■ EXERCISE AIM
Report each line of the records below that holds the word "will".
** Opening RECORDS TO USE block **
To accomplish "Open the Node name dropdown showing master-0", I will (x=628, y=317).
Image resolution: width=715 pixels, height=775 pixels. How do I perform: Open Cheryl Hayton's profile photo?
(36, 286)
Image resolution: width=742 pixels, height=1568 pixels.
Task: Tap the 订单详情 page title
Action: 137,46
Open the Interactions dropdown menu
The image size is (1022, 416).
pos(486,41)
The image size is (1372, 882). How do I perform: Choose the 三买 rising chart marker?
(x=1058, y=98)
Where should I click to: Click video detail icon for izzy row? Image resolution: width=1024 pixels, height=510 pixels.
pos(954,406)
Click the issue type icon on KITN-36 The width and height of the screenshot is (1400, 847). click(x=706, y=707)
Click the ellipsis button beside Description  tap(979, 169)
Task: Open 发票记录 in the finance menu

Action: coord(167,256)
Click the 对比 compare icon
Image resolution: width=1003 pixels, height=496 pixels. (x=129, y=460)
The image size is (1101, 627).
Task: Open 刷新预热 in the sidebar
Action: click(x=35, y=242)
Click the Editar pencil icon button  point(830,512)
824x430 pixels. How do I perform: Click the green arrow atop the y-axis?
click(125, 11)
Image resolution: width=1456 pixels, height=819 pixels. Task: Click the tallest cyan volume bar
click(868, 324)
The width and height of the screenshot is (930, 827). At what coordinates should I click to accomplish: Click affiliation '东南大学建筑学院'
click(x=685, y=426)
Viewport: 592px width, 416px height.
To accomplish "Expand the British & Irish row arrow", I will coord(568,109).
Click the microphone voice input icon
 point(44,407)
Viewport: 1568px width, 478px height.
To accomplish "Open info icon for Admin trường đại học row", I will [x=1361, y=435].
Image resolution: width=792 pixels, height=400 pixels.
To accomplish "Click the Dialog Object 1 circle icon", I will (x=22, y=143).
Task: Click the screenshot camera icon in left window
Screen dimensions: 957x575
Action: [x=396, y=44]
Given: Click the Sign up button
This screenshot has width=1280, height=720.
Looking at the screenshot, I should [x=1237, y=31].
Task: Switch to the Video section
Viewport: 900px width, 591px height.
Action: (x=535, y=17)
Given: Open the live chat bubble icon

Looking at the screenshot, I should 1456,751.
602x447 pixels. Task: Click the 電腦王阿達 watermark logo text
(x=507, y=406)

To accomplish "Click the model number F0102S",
** Closing RECORDS TO USE block **
■ COMPLETED EXERCISE
To accomplish "Open the Node name dropdown showing master-0", I will (x=628, y=317).
To accomplish "Expand the British & Irish row arrow", I will coord(568,109).
To accomplish "Open info icon for Admin trường đại học row", I will [x=1361, y=435].
To accomplish "Click the Dialog Object 1 circle icon", I will (x=22, y=143).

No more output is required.